In breeding you will continue to rotate the soil filled tubs between the adult and nursery tanks. With proper care you should be able to easily breed crickets and keeping the tanks clean of old food, dead crickets and debris, your tanks should not smell although the crickets are noisey and after a while you can tune them out. There are some excellent videos on youtube also that can help in giving you information on breeding crickets. I have no problems breeding them doing it the way I have stated here. Hope this helps.

AHBD Sicko
Great info Tonja ! Although many beardie owners are raising dubia now, crickets have always been a mainstay of the beardie diet and this can be a very good option for people who live in areas that don't allow the roaches. Crickets are not extremely smelly either [ as some people claim ] as long as they are kept clean and any dead ones removed. Sometimes people think that they smell.....what usually happens is they get a shipment in and some have died during transport, then when the person puts them in the plastic tub or aquarium, there are the DOA's in there. But if they are kept clean and the dead ones removed, they don't have a bad small to them. Good job on this, crickets are still a valuable feeder option and they reproduce like crazy. :)

Tonja Addict
Original Poster
Thanks, I wrote the article because someone had asked about breeding them. I breed them and have no problems. This is how I go about it. Mine get crickets and dubia both with superworms and hornworms. Emily eats a mainstay of salad at almost 3 but Emmett is 10 months so still has a few months before I flip him to salads as a mainstay.

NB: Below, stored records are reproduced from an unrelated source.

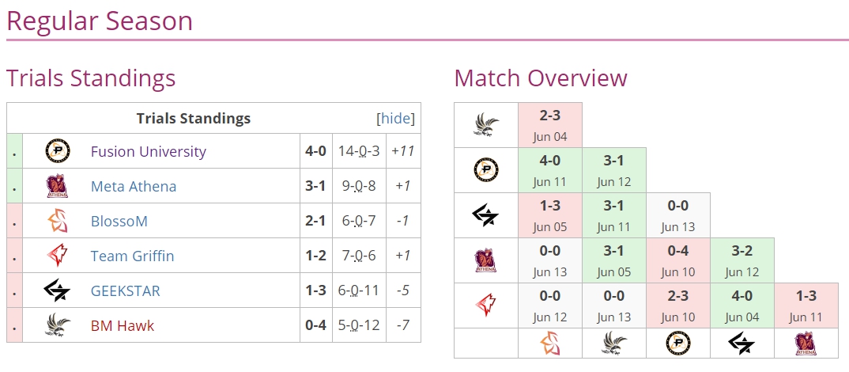Viewport: 849px width, 372px height.
Task: Click the GEEKSTAR logo in standings table
Action: coord(58,290)
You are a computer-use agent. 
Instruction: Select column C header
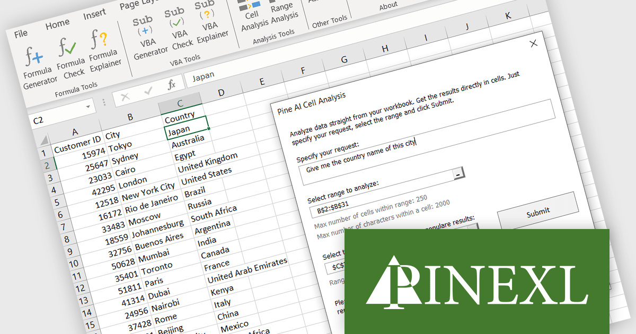point(180,103)
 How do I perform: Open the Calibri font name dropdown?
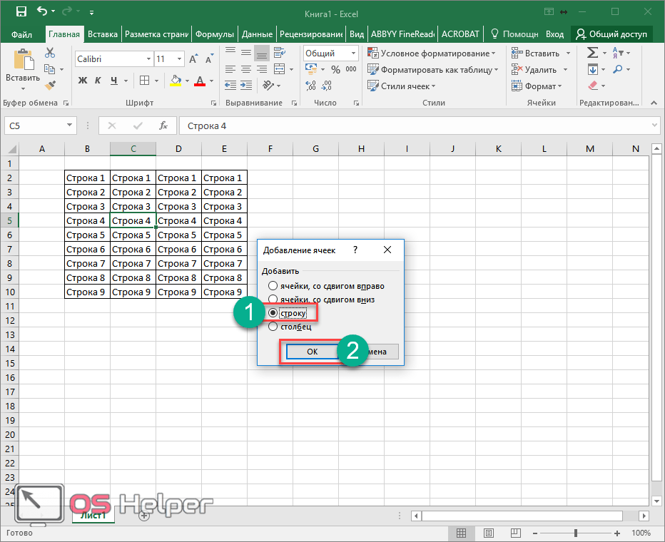148,59
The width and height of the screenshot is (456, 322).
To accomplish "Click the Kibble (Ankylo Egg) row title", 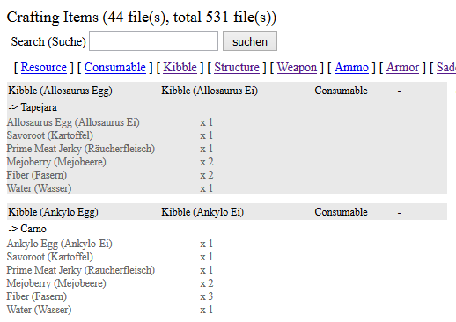I will coord(53,212).
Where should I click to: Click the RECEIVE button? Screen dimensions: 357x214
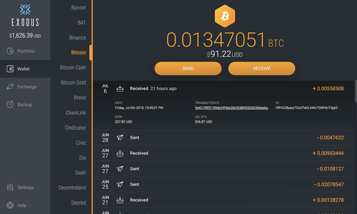pos(262,69)
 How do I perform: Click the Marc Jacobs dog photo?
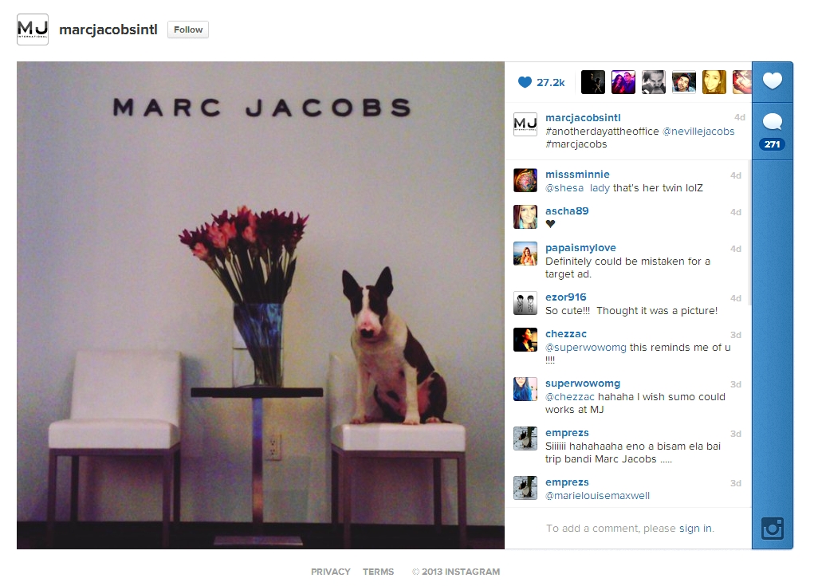(261, 305)
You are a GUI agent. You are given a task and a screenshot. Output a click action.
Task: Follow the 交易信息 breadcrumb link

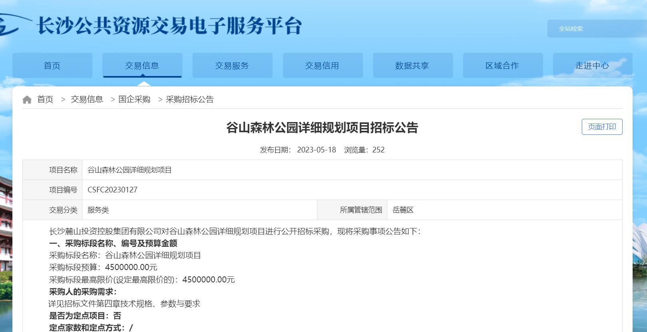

. I'm thinking about trying to breed my own crickets for our Flash. Do you have to have a 20 gal aquarium or can I use a clear tote.

Tonja Addict
Original Poster
I am sorry , I have not been on to much, to answer your question. I use a 20 gallon cause its what I have. You can use a tote if that's what you have. Just keep it warm enough to breed them as per the instructions. Good luck and yep they are fairly easy to breed.


Gray-bearded Member
I breed my crickets in about the same fashion. But I don't use Eco Earth, instead I use vermiculite. I place a container of it in the cricket bin. The vermiculite is covered with metal screen to keep crickets from eating eggs or digging in the vermiculite. It also helps a bit with keeping cricket droppings out of the egg box. They can cause mold and destroy your eggs. Every other day I remove the egg box and dump the vermiculite into a wide bottomed incubation container. It is then placed in my incubator set at 85°.
Breeding them is sometimes hit-and-miss. A little mold can destroy all the eggs in your egg box. I keep the vermiculite damp, not saturated. Which does help with successes.


Gray-bearded Member
I use to breed about 10,000 every month. I would sell them on craigslist. The only reason I'm not doing it now is its a pain in the rear. Takes too much time and room...need lots of bins.


New member
Thanks for the tips! Ive been trying to breed my own crickets since I got my beardie about two months ago but with no luck yet. I always seem to find my crickets are somehow escaping. A friend of mine also just got a beardie and now were both in on a joint effort to breed crickets so that we stop giving petsmart/petco so much money for them to use only to abuse the poor things. Gonna try it again, wish us luck!
I know this is a pretty old thread, but does it take two weeks for the eggs to hatch or does it depend on the temperature? I've heard conflicting information.